His presence was there, too, among the ten men gathered around the lorry, if only through his absence. He had been one of them for eighteen years, and should have been among them today, helping to load the supplies stacked up along the quayside: bags of peat to fuel the fires, drinking water in metal casks, mattresses, tarpaulins, boxes of food, tools, a car battery to power the radio link, more than forty sacks of curing salt piled a metre high against the harbour wall.

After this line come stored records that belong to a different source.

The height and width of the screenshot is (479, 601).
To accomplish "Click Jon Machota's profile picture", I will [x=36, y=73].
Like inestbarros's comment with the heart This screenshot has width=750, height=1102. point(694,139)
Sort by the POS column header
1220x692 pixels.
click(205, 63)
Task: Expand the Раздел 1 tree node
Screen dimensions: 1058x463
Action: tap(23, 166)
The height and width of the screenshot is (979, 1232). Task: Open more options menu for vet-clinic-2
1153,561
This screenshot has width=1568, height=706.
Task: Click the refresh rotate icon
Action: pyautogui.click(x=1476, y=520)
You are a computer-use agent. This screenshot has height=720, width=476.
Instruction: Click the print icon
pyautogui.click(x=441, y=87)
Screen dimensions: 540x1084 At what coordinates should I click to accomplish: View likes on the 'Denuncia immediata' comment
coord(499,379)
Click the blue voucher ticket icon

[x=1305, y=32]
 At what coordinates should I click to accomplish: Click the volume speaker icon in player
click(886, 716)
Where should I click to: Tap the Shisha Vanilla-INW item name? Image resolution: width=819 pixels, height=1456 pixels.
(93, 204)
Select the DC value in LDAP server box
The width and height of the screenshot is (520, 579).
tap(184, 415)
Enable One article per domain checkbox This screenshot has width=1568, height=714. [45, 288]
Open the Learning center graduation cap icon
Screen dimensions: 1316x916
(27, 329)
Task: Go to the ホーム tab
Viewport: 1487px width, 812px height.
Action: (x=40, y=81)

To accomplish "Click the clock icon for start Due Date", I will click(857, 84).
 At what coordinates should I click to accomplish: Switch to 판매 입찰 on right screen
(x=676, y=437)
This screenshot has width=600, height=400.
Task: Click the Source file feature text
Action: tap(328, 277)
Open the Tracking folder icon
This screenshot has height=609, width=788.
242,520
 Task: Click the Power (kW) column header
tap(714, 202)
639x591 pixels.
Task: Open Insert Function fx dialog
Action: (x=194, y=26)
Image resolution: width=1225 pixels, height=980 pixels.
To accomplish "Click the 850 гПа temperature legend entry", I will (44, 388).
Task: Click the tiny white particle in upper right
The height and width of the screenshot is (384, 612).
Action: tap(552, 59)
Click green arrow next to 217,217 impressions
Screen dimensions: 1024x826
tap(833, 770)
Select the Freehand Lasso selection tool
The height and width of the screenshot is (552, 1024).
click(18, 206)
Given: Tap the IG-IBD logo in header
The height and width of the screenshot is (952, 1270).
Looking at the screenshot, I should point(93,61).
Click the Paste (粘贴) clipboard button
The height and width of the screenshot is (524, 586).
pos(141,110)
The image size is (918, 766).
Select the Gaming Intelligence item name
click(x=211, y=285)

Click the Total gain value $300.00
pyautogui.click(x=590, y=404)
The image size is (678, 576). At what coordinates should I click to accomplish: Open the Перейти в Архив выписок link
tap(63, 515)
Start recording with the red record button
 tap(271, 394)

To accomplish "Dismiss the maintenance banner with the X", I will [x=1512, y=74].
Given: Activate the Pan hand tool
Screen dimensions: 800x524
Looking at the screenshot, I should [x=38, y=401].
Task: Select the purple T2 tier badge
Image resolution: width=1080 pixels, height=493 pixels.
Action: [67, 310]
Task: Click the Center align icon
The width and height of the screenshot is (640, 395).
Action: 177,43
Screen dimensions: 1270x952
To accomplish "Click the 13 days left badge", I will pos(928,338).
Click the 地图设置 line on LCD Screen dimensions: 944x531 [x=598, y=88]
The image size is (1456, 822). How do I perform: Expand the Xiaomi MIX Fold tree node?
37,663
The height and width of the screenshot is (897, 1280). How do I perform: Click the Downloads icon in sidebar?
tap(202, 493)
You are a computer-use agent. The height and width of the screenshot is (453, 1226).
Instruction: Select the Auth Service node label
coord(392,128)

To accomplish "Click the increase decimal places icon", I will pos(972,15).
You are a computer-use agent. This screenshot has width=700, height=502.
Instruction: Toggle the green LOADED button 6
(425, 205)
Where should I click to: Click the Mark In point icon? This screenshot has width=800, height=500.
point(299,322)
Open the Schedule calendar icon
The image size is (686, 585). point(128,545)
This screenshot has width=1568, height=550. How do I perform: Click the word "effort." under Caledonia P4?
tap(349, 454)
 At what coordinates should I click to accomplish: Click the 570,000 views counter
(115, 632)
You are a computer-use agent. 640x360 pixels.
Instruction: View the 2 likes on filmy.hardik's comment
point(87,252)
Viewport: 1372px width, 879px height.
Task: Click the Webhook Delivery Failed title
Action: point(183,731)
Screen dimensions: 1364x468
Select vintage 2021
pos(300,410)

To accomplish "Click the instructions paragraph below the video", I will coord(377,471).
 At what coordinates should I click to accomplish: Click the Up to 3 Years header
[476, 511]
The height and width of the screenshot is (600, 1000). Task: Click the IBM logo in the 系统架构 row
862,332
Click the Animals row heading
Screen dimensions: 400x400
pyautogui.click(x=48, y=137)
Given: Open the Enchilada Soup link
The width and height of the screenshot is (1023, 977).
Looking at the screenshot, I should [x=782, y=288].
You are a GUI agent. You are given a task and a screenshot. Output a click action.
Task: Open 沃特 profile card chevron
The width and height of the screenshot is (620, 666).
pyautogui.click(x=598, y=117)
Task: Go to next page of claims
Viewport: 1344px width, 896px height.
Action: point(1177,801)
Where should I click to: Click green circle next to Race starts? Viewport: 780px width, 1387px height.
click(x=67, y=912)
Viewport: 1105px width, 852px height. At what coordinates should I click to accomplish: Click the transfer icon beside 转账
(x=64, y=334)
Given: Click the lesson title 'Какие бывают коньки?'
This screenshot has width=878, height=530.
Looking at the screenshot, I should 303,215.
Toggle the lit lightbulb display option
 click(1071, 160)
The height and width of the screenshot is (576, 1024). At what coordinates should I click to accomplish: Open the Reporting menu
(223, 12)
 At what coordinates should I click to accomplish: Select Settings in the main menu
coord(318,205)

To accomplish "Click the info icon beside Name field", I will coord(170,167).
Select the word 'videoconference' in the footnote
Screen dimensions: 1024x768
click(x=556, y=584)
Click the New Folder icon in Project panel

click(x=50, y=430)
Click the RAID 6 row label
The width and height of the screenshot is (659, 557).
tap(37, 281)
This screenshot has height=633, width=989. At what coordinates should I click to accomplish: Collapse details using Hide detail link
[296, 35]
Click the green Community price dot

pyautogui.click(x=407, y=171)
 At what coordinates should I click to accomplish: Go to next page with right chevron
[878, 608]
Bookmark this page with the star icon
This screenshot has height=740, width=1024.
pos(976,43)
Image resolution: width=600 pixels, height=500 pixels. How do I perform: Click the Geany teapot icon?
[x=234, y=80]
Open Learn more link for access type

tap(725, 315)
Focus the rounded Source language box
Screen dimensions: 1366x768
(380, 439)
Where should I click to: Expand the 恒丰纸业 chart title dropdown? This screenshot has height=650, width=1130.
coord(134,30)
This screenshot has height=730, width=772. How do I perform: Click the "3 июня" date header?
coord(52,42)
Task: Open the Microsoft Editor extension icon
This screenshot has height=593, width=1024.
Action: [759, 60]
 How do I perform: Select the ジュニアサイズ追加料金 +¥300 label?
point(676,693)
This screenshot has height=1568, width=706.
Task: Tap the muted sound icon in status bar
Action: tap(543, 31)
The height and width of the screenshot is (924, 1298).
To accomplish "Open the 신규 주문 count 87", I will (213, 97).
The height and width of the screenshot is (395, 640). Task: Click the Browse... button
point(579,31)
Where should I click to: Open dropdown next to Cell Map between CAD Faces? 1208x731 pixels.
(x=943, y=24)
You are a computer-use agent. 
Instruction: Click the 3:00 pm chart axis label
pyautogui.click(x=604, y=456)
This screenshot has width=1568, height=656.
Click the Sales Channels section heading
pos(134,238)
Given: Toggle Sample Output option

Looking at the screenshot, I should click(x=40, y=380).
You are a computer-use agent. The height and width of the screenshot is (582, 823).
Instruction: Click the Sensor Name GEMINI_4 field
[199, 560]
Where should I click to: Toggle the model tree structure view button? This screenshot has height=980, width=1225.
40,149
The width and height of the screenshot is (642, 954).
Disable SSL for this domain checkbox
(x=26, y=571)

Fin found that he knew many of the faces of the men on the quay. Some of them were in their fifties, veterans from the year when Fin and Artair had gone out to the rock, still making the annual pilgrimage. There were one or two of Fin’s contemporaries from school, and younger men in their twenties whom Fin did not know. But there was an unspoken bond between them all. It was a very exclusive club whose membership extended to a mere handful of men going back over five hundred years. You only had to have been out to An Sgeir one time to qualify for membership, proving your courage and strength, and your ability to endure against the elements. Their predecessors had made the journey in open boats on mountainous seas because they had to, to survive, to feed hungry villagers. Now they went out in a trawler to bring back a delicacy much sought after by well-fed islanders. But their stay on the rock was no less hazardous, no less demanding than it had been for all those who had gone before.